Michigan testing autonomous mapping by state cars

Jonathan Oosting
Detroit News Lansing Bureau

Lansing — Michigan Department of Transportation Director Kirk Steudle’s car will collect data everywhere he drives and send it to a private-sector company that is developing new driverless and connected-vehicle technology.

Steudle is one of two officials who will participate in a pilot project to test the possibility of attaching “machine vision devices” to snow plows, police cars or other government vehicles to passively map changing roadway conditions across the state.

The goal is a “hyper-accurate, high-definition map database” that could be accessed by autonomous vehicles, said John Peracchio, co-chairman of the Michigan Council on Future Mobility, noting collected data could include dog-eared lane markings, potholes, cracks or other unexpected features.

“If you talk to any car company, except perhaps for Tesla, they will tell you that these maps are required to operate highly automated and autonomous vehicles safely in this state,” Peracchio said Monday in a roundtable discussion with Gov. Rick Snyder.

Michigan’s pilot project is believed to be the first of its kind in the country. The state is partnering with Continental Automotive Systems in Auburn Hills, a subsidiary of German auto supplier Continental AG.

“It’s not tracking,” said Steudle, a guinea pig for the initial pilot. “It’s picking up data that goes down the road. That data never goes into our network. It’s captured on the car and given directly to Continental.”

Mobility Council leaders discussed the project Monday as they presented their second annual report and potential policy changes to the governor. Snyder appointed the 21-member advisory under a 2016 state law designed to allow the public to buy and use fully self-driving cars when they are available.

The new council report was largely completed before an Uber self-driving car struck and killed a pedestrian in Arizona, which has raised new questions about the technology, liability and regulations.

Snyder called the crash a “terrible thing” but noted experts are still investigating before drawing conclusions about the incident.

“It’s important we get that,” he said. “No one ever wants to see anyone hurt in an accident, but we have thousands of people die every year on the road. How do we learn from that and how do we move forward in a way that’s always going to be safer?”

In its report released Monday, the mobility council urged Michigan policy makers to consider new cybersecurity measures to protect autonomous vehicle technology and data, along with a series of updates to state liability and insurance laws.

The council commissioned the Michigan State University College of Law to review state law for terms like “operate” and “drive” that may need to be amended to reflect the possibility of driverless cars. The University of Michigan Law school is developing a digital mobility law journal to address future legal challenges.

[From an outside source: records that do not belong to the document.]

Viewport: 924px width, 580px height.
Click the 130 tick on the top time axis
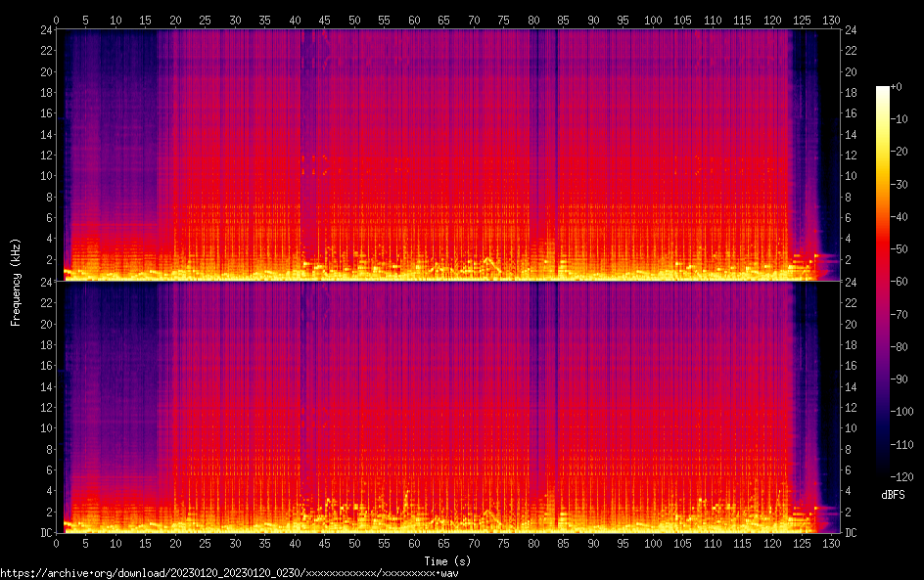(x=832, y=20)
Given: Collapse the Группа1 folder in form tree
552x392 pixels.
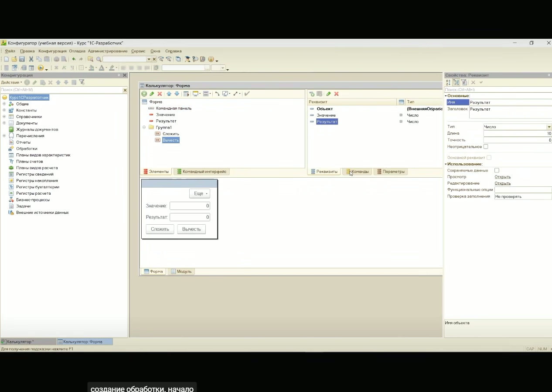Looking at the screenshot, I should 144,128.
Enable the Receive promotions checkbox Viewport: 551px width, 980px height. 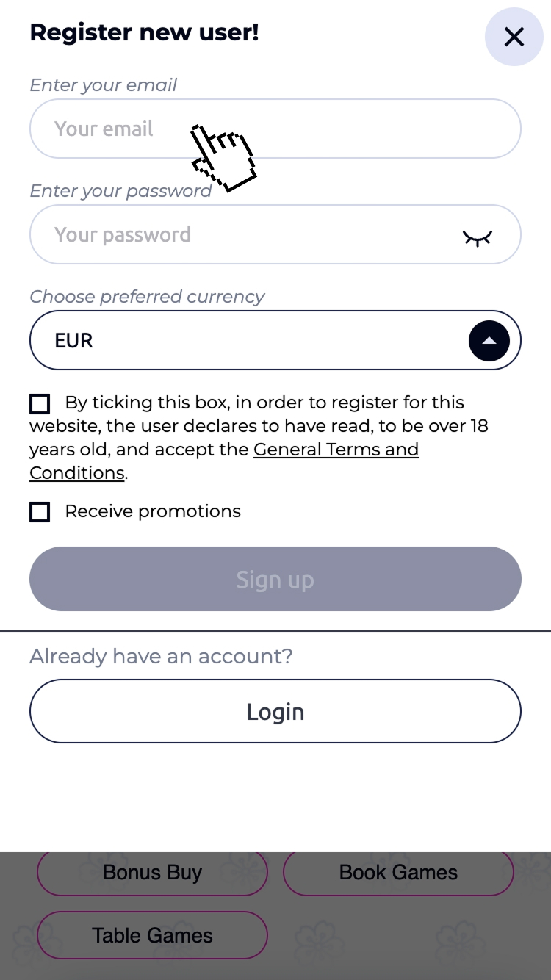pos(40,512)
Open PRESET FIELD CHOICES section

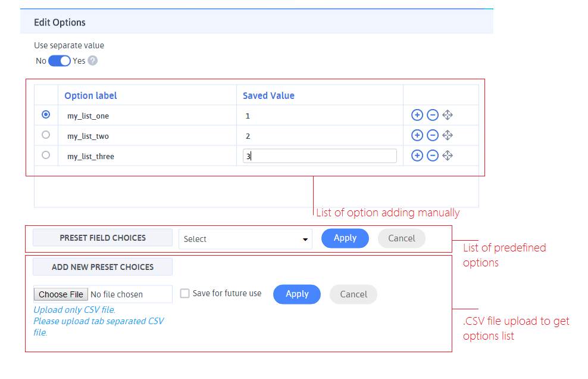pos(102,238)
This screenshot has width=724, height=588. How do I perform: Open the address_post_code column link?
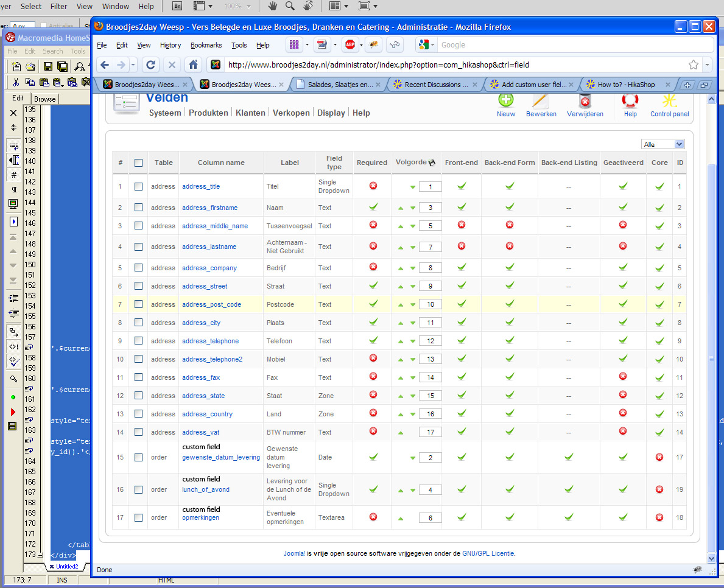click(211, 304)

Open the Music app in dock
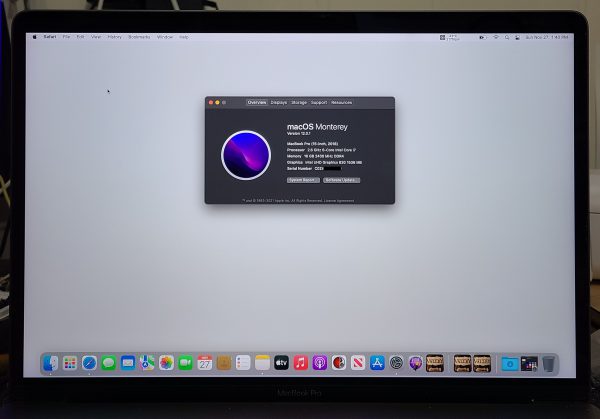coord(301,363)
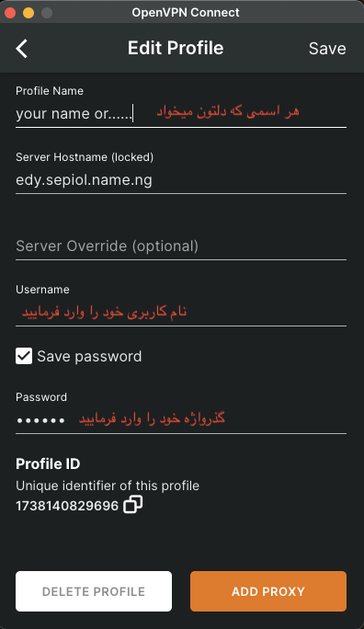This screenshot has width=364, height=629.
Task: Focus the Username input field
Action: tap(181, 312)
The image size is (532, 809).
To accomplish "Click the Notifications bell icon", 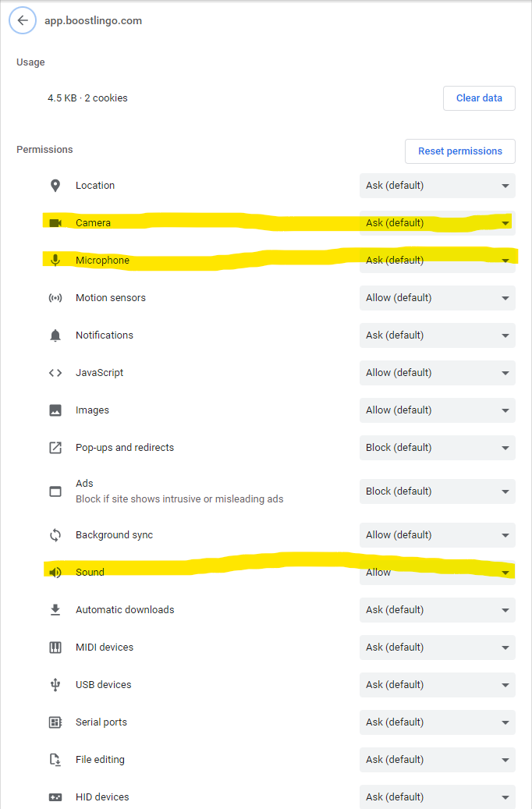I will point(55,335).
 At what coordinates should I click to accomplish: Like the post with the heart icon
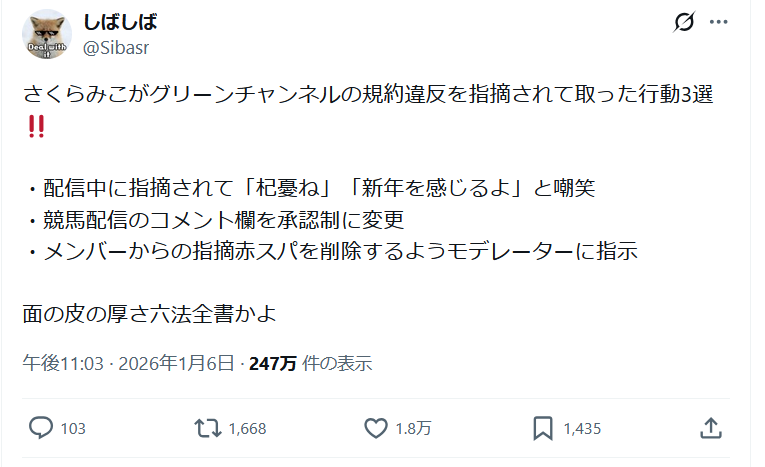click(x=376, y=428)
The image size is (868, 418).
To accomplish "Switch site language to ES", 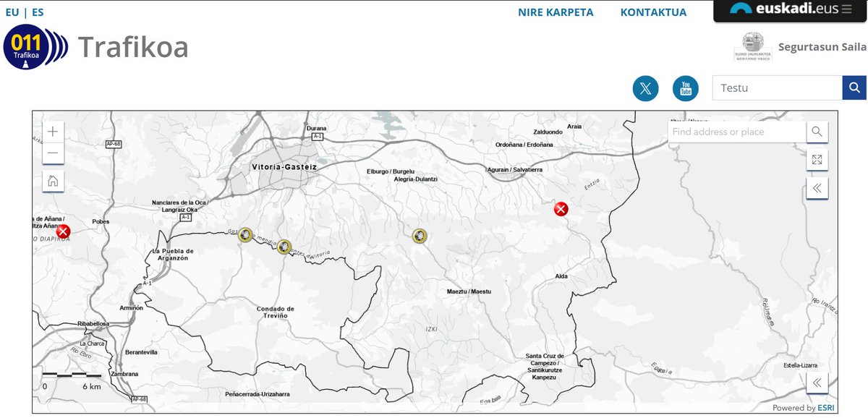I will point(36,12).
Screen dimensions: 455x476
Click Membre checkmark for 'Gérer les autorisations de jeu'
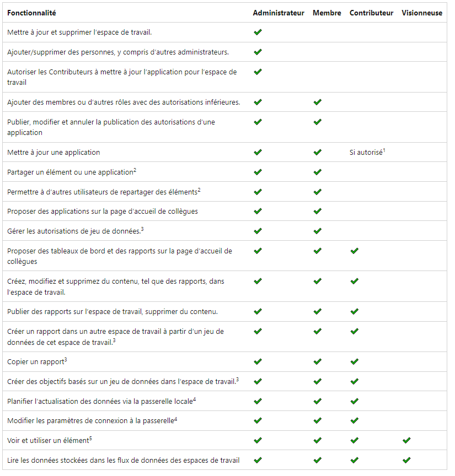[317, 231]
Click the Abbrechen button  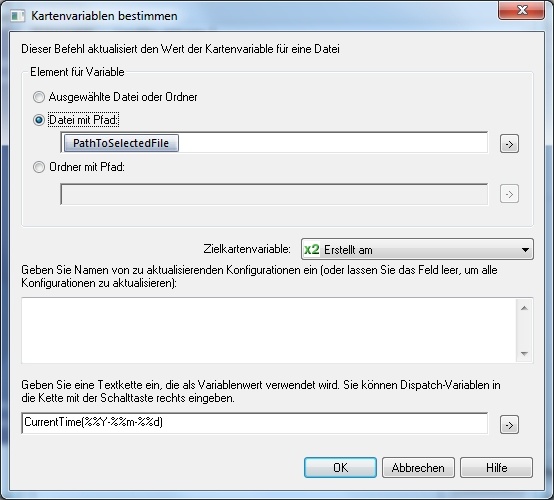418,467
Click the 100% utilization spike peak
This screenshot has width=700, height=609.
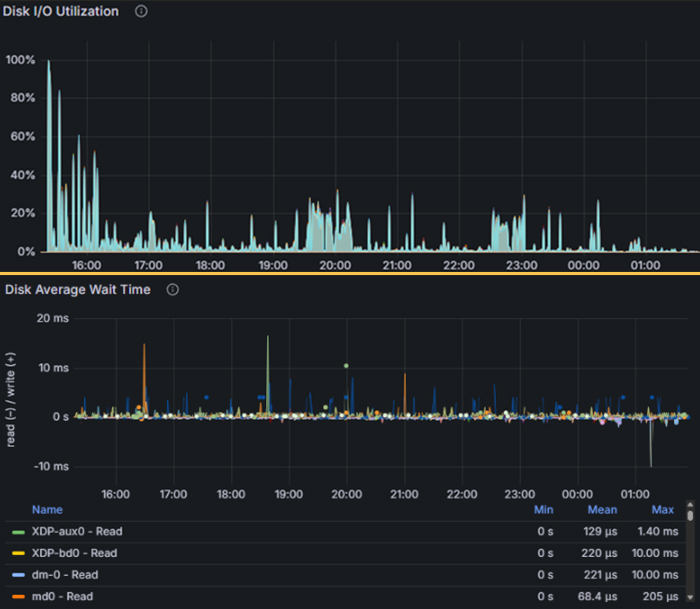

“To whom, or I should I say to what, do you give the ticket to if an autonomous vehicle misbehaves on the highway,” Peracchio said, explaining the type of questions the new technology poses.

With Detroit automakers, suppliers and universities helping push new driverless vehicle technologies, Michigan is considered a national leader in the emerging industry. Snyder and other officials noted the American Center for Mobility at Willow Run and the M-City testing facility at UM in Ann Arbor.

“Mobility has a transformational impact,” Snyder said, suggesting the technology will eventually improve road safety, transportation for disabled or disadvantaged residents and infrastructure efficiency.

Autonomous vehicles could eventually cost people who work as taxi, truck or delivery drivers their jobs, Snyder noted, but could also create opportunities.

“Let’s be proactive and not just reactive when it comes to areas that may be disappearing, because if you plan far enough ahead, I believe there are reasonable ways to address it than rather than waiting for it to become a crisis.”

Snyder noted that Washtenaw Community College has already created a program to train students for careers as “mobility technicians” to service radar, lidar or other specialized autonomous vehicle systems.

“Every auto dealer in the country, every car repair place, will most likely have mobility technicians,” Snyder said.